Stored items

|---|

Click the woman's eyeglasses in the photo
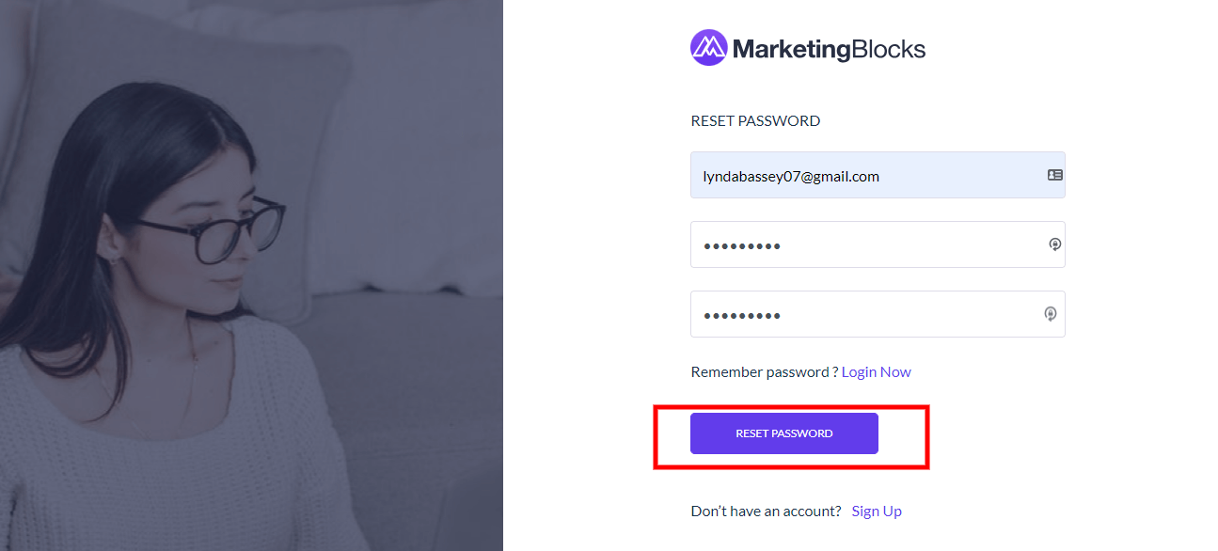coord(212,230)
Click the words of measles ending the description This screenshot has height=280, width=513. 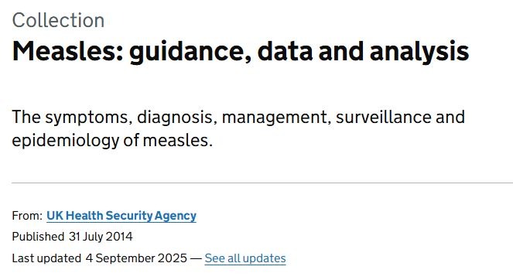pos(168,141)
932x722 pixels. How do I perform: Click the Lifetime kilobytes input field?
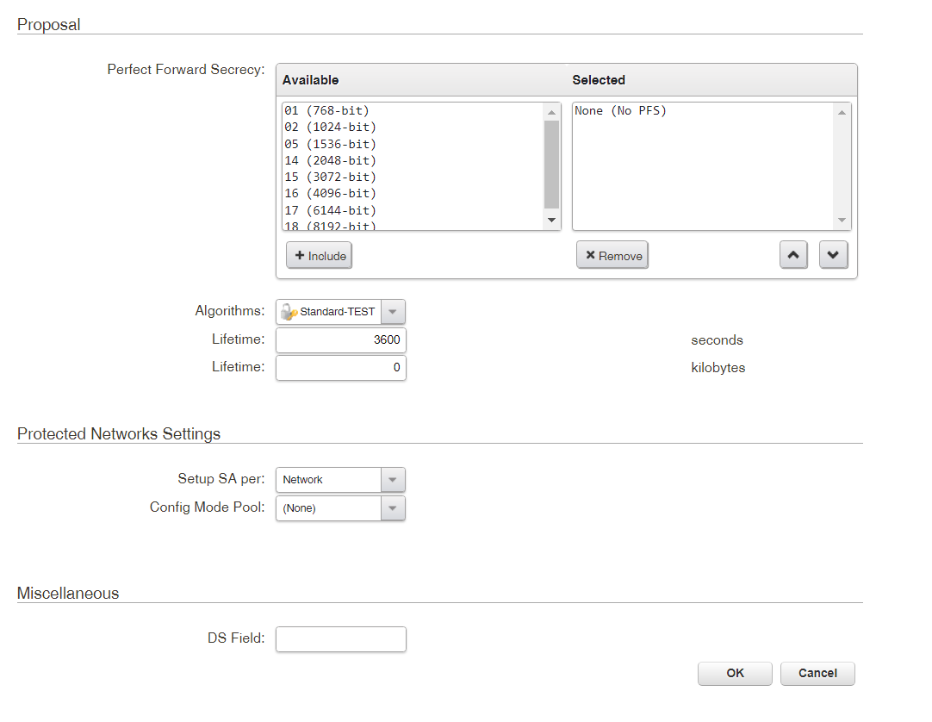[x=340, y=368]
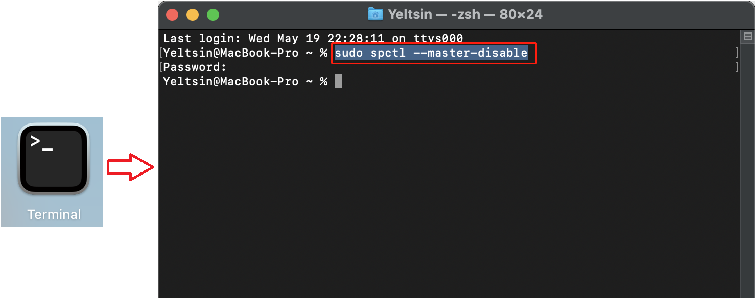756x298 pixels.
Task: Select the Terminal label under the icon
Action: [x=54, y=214]
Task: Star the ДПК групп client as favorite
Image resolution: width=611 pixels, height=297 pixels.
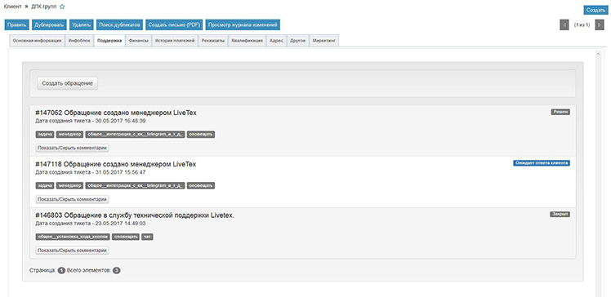Action: (x=62, y=7)
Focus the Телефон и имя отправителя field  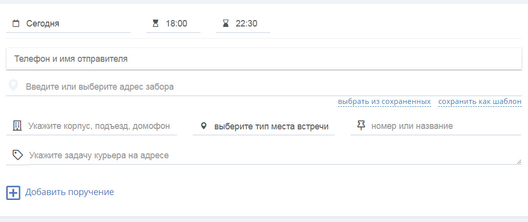(x=264, y=59)
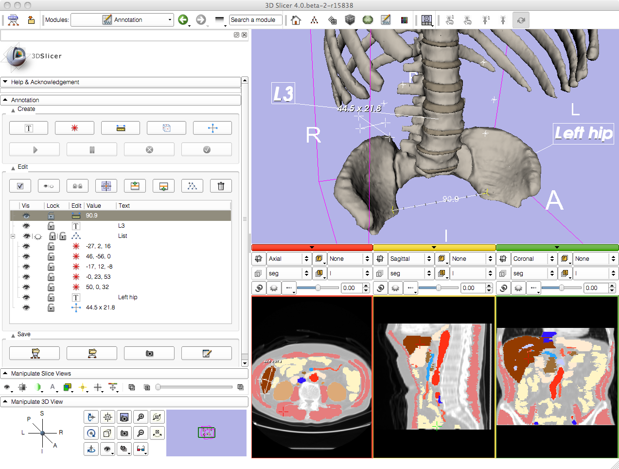Take a screenshot with the Save camera icon
619x469 pixels.
tap(149, 353)
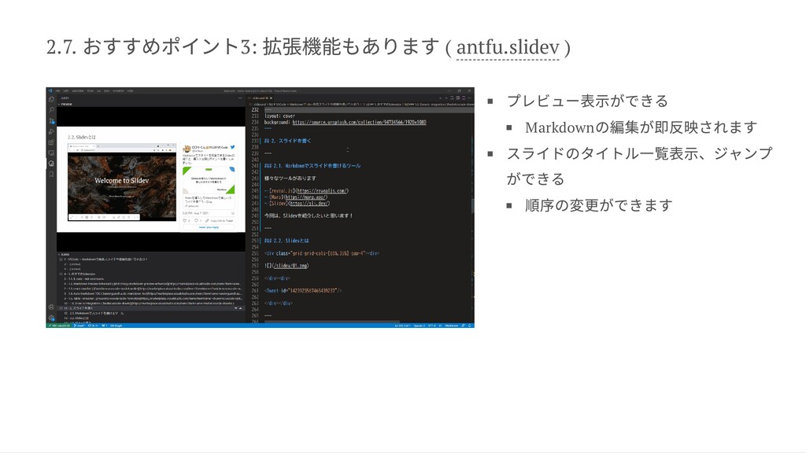Open the notifications bell in the status bar
This screenshot has width=806, height=453.
(471, 325)
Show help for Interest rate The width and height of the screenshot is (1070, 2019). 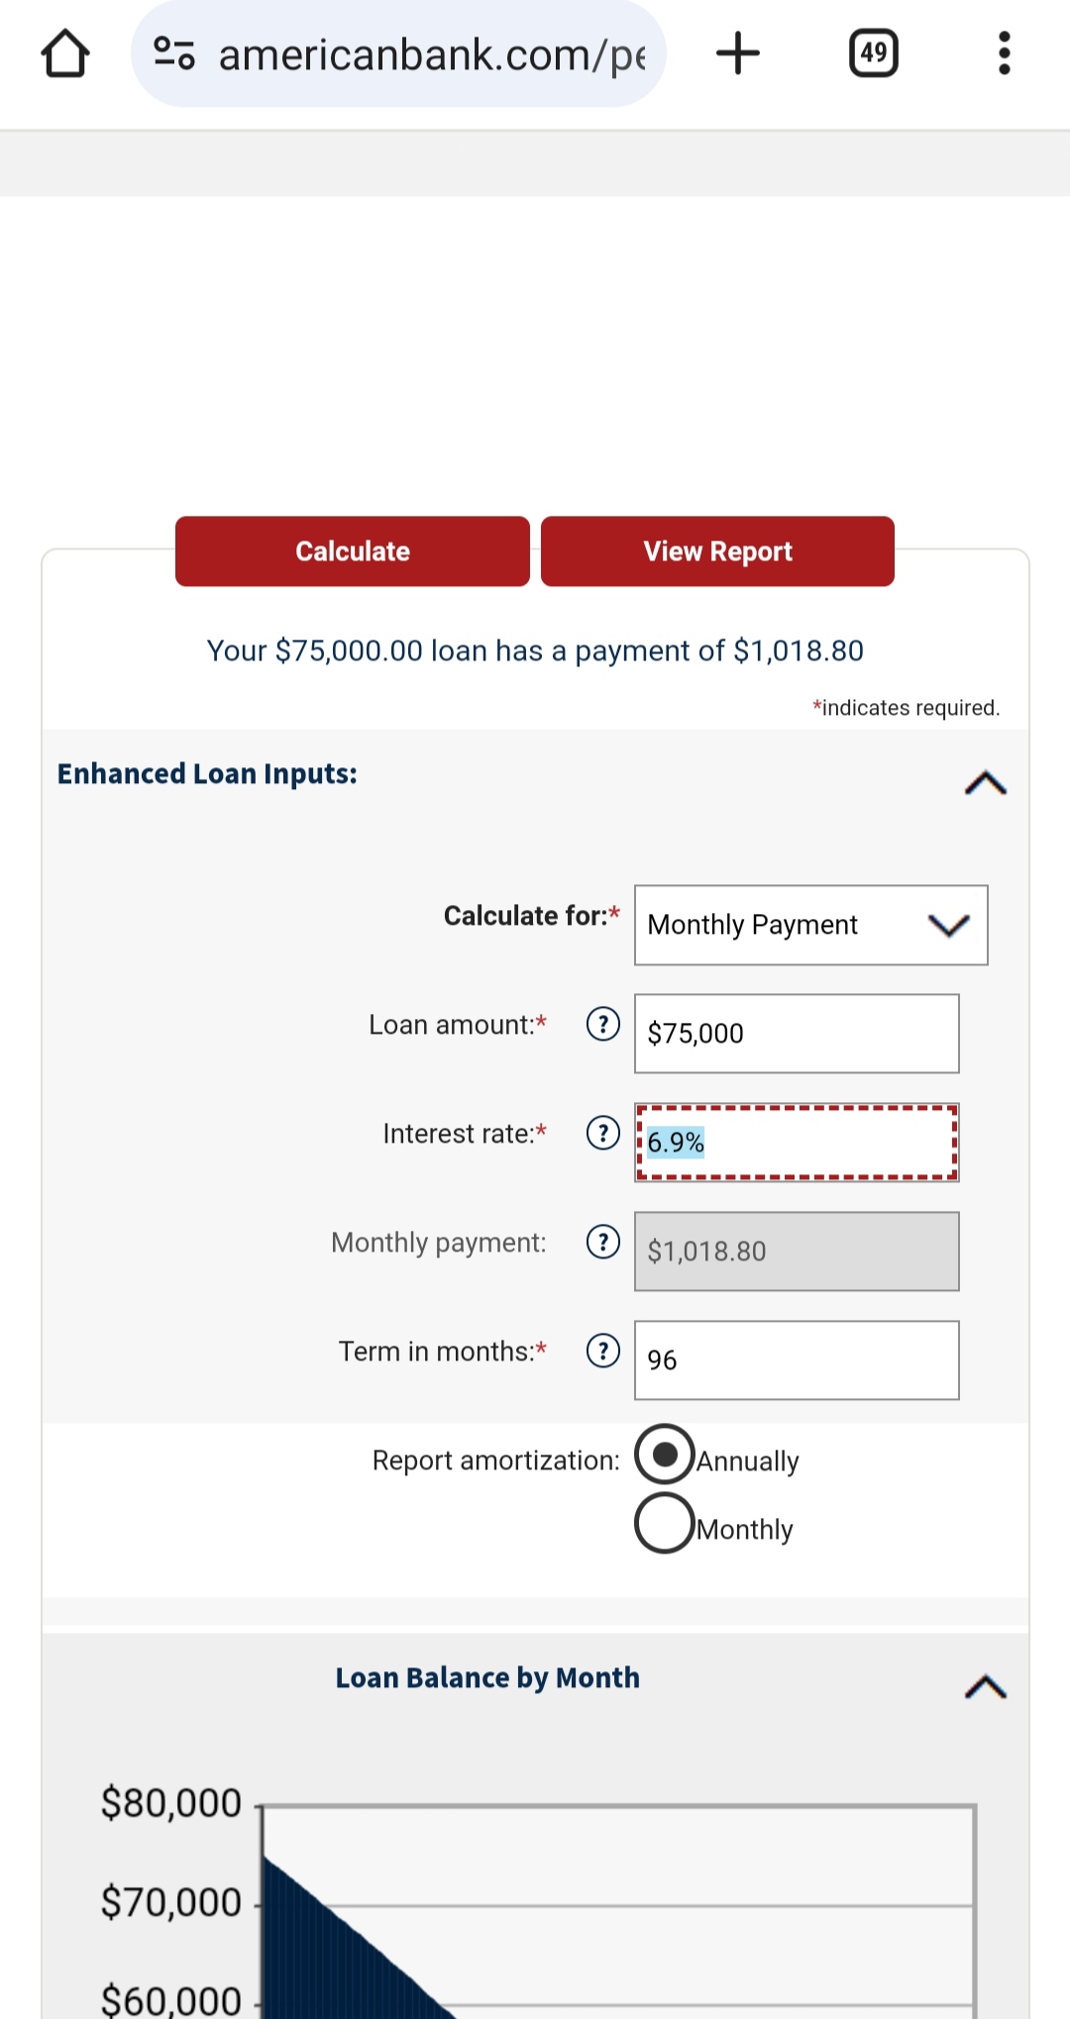pyautogui.click(x=602, y=1133)
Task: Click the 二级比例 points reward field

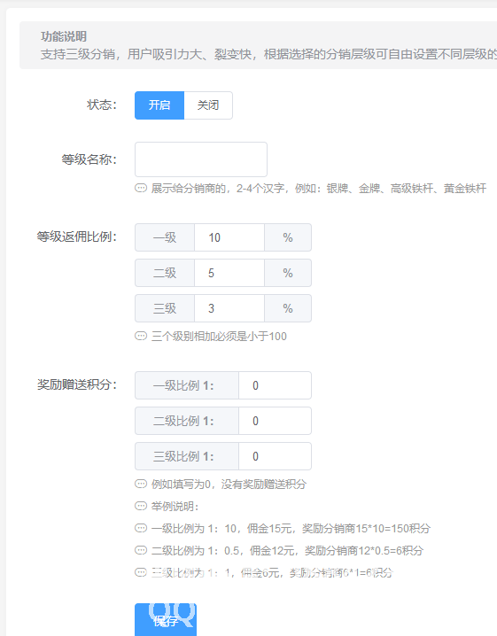Action: click(x=275, y=421)
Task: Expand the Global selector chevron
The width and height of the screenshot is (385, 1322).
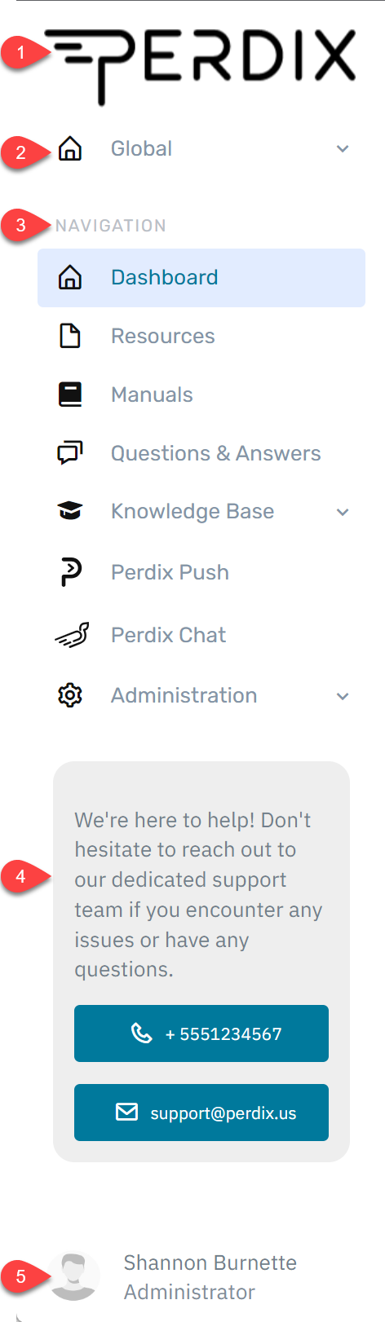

|---|

About this task
The required output is the lines from the one containing "Task: Expand the Global selector chevron" through the end of the data, printed exactly, with no pictures.

Solution to the exercise
Task: Expand the Global selector chevron
The width and height of the screenshot is (385, 1322).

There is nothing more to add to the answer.